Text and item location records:
'''
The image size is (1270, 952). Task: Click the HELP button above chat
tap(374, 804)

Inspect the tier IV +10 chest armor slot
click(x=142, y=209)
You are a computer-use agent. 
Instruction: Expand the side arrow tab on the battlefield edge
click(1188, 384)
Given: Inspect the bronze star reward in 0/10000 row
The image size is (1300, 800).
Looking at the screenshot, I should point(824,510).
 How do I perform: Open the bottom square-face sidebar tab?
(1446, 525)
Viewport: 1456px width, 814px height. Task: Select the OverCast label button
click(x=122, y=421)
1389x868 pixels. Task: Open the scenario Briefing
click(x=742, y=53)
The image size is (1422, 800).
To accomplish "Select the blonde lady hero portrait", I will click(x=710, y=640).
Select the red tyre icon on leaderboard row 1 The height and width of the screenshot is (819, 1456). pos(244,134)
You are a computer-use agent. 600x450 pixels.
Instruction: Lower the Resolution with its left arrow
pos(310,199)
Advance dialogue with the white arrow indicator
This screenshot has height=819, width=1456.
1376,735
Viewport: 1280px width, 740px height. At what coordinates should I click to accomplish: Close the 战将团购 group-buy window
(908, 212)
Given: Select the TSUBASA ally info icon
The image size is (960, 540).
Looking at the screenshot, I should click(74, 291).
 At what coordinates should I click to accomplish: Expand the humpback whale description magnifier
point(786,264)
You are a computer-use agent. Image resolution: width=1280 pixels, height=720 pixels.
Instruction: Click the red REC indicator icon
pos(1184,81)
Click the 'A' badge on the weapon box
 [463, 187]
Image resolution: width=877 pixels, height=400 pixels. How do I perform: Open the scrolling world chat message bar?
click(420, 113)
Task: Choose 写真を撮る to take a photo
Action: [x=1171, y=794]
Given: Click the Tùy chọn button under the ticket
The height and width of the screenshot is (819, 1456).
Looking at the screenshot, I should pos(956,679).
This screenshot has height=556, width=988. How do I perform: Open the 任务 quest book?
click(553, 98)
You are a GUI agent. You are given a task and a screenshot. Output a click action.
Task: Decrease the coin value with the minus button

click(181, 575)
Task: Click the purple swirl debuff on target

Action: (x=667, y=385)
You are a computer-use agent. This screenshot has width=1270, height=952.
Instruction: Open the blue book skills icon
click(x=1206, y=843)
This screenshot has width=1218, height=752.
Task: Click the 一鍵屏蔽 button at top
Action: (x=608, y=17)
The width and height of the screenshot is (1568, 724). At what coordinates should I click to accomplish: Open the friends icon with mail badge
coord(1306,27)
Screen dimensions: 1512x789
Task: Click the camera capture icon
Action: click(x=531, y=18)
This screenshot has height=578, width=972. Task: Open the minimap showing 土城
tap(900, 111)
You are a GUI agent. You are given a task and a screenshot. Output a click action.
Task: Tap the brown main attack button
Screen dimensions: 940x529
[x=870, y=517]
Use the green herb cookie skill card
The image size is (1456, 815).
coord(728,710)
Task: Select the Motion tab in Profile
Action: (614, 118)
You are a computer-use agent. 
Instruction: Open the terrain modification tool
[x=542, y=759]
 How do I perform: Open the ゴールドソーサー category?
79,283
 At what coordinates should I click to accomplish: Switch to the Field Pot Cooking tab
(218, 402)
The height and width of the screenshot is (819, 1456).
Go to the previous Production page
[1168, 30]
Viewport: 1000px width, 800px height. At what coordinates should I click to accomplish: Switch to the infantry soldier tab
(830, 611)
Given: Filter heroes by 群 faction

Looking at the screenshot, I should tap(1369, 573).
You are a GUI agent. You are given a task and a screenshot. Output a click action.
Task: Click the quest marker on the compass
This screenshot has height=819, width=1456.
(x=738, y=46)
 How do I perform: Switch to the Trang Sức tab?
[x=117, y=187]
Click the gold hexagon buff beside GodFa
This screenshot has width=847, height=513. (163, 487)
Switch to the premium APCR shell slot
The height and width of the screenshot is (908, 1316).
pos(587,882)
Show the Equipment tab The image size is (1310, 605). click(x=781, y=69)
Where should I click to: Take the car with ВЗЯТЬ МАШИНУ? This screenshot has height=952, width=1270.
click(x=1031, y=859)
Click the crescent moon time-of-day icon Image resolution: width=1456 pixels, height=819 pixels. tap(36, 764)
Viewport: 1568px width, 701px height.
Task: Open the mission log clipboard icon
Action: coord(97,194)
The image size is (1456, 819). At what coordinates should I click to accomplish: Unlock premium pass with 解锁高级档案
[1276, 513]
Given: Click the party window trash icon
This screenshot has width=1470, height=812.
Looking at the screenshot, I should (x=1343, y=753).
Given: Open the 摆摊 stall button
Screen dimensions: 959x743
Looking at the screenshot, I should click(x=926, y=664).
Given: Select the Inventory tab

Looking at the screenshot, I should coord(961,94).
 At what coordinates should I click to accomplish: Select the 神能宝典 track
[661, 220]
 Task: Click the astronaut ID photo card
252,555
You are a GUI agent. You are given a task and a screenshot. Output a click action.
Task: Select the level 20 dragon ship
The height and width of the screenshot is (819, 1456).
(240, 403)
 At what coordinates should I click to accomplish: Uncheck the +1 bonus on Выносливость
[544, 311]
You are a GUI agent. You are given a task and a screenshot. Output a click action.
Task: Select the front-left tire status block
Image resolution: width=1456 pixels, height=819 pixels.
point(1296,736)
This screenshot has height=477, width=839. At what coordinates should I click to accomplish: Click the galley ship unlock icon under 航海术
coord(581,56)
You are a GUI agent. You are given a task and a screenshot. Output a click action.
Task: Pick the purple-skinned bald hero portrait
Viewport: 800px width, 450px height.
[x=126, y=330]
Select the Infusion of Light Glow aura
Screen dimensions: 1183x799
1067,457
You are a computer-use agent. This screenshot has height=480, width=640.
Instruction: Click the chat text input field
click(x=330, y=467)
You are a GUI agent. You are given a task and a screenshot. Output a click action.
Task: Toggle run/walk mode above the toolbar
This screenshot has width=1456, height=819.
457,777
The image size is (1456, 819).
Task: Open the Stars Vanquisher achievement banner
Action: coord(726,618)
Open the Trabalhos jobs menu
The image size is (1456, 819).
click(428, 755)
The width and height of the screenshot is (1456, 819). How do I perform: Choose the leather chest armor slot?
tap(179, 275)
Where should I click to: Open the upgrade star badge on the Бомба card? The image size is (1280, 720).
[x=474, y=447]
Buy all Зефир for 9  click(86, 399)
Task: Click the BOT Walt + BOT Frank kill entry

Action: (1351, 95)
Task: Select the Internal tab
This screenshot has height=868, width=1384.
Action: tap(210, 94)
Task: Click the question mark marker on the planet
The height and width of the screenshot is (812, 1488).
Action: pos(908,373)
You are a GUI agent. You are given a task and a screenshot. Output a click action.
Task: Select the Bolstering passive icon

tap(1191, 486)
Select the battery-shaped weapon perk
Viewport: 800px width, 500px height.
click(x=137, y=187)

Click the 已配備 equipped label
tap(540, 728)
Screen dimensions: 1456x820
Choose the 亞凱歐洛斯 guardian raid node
'''
GIVEN INSTRUCTION: Write out these lines again, switching "computer-use agent" to "GUI agent" in every record and leaving everything else unchanged.

TASK SOLUTION:
The image size is (1270, 952). Task: Click the HELP button above chat
tap(374, 804)

Inspect the tier IV +10 chest armor slot
click(x=142, y=209)
You are a GUI agent. 
Instruction: Expand the side arrow tab on the battlefield edge
click(1188, 384)
Given: Inspect the bronze star reward in 0/10000 row
The image size is (1300, 800).
Looking at the screenshot, I should point(824,510).
 How do I perform: Open the bottom square-face sidebar tab?
(1446, 525)
Viewport: 1456px width, 814px height. Task: Select the OverCast label button
click(x=122, y=421)
1389x868 pixels. Task: Open the scenario Briefing
click(x=742, y=53)
The image size is (1422, 800).
To accomplish "Select the blonde lady hero portrait", I will click(x=710, y=640).
Select the red tyre icon on leaderboard row 1 The height and width of the screenshot is (819, 1456). pos(244,134)
You are a GUI agent. 600x450 pixels.
Instruction: Lower the Resolution with its left arrow
pos(310,199)
Advance dialogue with the white arrow indicator
This screenshot has height=819, width=1456.
1376,735
Viewport: 1280px width, 740px height. At what coordinates should I click to accomplish: Close the 战将团购 group-buy window
(908, 212)
Given: Select the TSUBASA ally info icon
The image size is (960, 540).
Looking at the screenshot, I should click(74, 291).
 At what coordinates should I click to accomplish: Expand the humpback whale description magnifier
point(786,264)
You are a GUI agent. Image resolution: width=1280 pixels, height=720 pixels.
Instruction: Click the red REC indicator icon
pos(1184,81)
Click the 'A' badge on the weapon box
 [463, 187]
Image resolution: width=877 pixels, height=400 pixels. How do I perform: Open the scrolling world chat message bar?
click(420, 113)
Task: Choose 写真を撮る to take a photo
Action: [x=1171, y=794]
Given: Click the Tùy chọn button under the ticket
The height and width of the screenshot is (819, 1456).
Looking at the screenshot, I should pos(956,679).
This screenshot has height=556, width=988. How do I perform: Open the 任务 quest book?
click(553, 98)
You are a GUI agent. You are given a task and a screenshot. Output a click action.
Task: Decrease the coin value with the minus button

click(181, 575)
Task: Click the purple swirl debuff on target

Action: (x=667, y=385)
You are a GUI agent. This screenshot has width=1270, height=952.
Instruction: Open the blue book skills icon
click(x=1206, y=843)
This screenshot has width=1218, height=752.
Task: Click the 一鍵屏蔽 button at top
Action: (x=608, y=17)
The width and height of the screenshot is (1568, 724). At what coordinates should I click to accomplish: Open the friends icon with mail badge
coord(1306,27)
Screen dimensions: 1512x789
Task: Click the camera capture icon
Action: click(x=531, y=18)
This screenshot has height=578, width=972. Task: Open the minimap showing 土城
tap(900, 111)
You are a GUI agent. You are given a task and a screenshot. Output a click action.
Task: Tap the brown main attack button
Screen dimensions: 940x529
[x=870, y=517]
Use the green herb cookie skill card
The image size is (1456, 815).
coord(728,710)
Task: Select the Motion tab in Profile
Action: (614, 118)
You are a GUI agent. 
Instruction: Open the terrain modification tool
[x=542, y=759]
 How do I perform: Open the ゴールドソーサー category?
79,283
 At what coordinates should I click to accomplish: Switch to the Field Pot Cooking tab
(218, 402)
The height and width of the screenshot is (819, 1456).
Go to the previous Production page
[1168, 30]
Viewport: 1000px width, 800px height. At what coordinates should I click to accomplish: Switch to the infantry soldier tab
(830, 611)
Given: Filter heroes by 群 faction

Looking at the screenshot, I should tap(1369, 573).
You are a GUI agent. You are given a task and a screenshot. Output a click action.
Task: Click the quest marker on the compass
This screenshot has height=819, width=1456.
(x=738, y=46)
 How do I perform: Switch to the Trang Sức tab?
[x=117, y=187]
Click the gold hexagon buff beside GodFa
This screenshot has width=847, height=513. (163, 487)
Switch to the premium APCR shell slot
The height and width of the screenshot is (908, 1316).
pos(587,882)
Show the Equipment tab The image size is (1310, 605). click(x=781, y=69)
Where should I click to: Take the car with ВЗЯТЬ МАШИНУ? This screenshot has height=952, width=1270.
click(x=1031, y=859)
Click the crescent moon time-of-day icon Image resolution: width=1456 pixels, height=819 pixels. tap(36, 764)
Viewport: 1568px width, 701px height.
Task: Open the mission log clipboard icon
Action: coord(97,194)
The image size is (1456, 819). At what coordinates should I click to accomplish: Unlock premium pass with 解锁高级档案
[1276, 513]
Given: Click the party window trash icon
This screenshot has width=1470, height=812.
Looking at the screenshot, I should (x=1343, y=753).
Given: Open the 摆摊 stall button
Screen dimensions: 959x743
Looking at the screenshot, I should click(x=926, y=664).
Given: Select the Inventory tab

Looking at the screenshot, I should coord(961,94).
 At what coordinates should I click to accomplish: Select the 神能宝典 track
[661, 220]
 Task: Click the astronaut ID photo card
252,555
You are a GUI agent. You are given a task and a screenshot. Output a click action.
Task: Select the level 20 dragon ship
The height and width of the screenshot is (819, 1456).
(240, 403)
 At what coordinates should I click to accomplish: Uncheck the +1 bonus on Выносливость
[544, 311]
You are a GUI agent. You are given a task and a screenshot. Output a click action.
Task: Select the front-left tire status block
Image resolution: width=1456 pixels, height=819 pixels.
point(1296,736)
This screenshot has height=477, width=839. At what coordinates should I click to accomplish: Click the galley ship unlock icon under 航海术
coord(581,56)
You are a GUI agent. You are given a task and a screenshot. Output a click action.
Task: Pick the purple-skinned bald hero portrait
Viewport: 800px width, 450px height.
[x=126, y=330]
Select the Infusion of Light Glow aura
Screen dimensions: 1183x799
1067,457
You are a GUI agent. This screenshot has height=480, width=640.
Instruction: Click the chat text input field
click(x=330, y=467)
You are a GUI agent. You are given a task and a screenshot. Output a click action.
Task: Toggle run/walk mode above the toolbar
This screenshot has width=1456, height=819.
457,777
The image size is (1456, 819).
Task: Open the Stars Vanquisher achievement banner
Action: coord(726,618)
Open the Trabalhos jobs menu
The image size is (1456, 819).
click(428, 755)
The width and height of the screenshot is (1456, 819). How do I perform: Choose the leather chest armor slot?
tap(179, 275)
Where should I click to: Open the upgrade star badge on the Бомба card? The image size is (1280, 720).
[x=474, y=447]
Buy all Зефир for 9  click(86, 399)
Task: Click the BOT Walt + BOT Frank kill entry

Action: (1351, 95)
Task: Select the Internal tab
This screenshot has height=868, width=1384.
Action: tap(210, 94)
Task: Click the question mark marker on the planet
The height and width of the screenshot is (812, 1488).
Action: pos(908,373)
You are a GUI agent. You are given a task and a screenshot. Output a click action.
Task: Select the Bolstering passive icon

tap(1191, 486)
Select the battery-shaped weapon perk
Viewport: 800px width, 500px height.
click(x=137, y=187)

Click the 已配備 equipped label
tap(540, 728)
Screen dimensions: 1456x820
Choose the 亞凱歐洛斯 guardian raid node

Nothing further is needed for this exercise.